## Recorded information
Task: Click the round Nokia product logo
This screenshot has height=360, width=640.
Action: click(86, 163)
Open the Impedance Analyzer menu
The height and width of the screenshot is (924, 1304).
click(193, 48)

## Aim of the exercise
Edit the data above by replacing "round" with "circular" and leave everything else as it is.

## Solution to this task
Task: Click the circular Nokia product logo
This screenshot has height=360, width=640.
Action: click(86, 163)
Open the Impedance Analyzer menu
The height and width of the screenshot is (924, 1304).
click(193, 48)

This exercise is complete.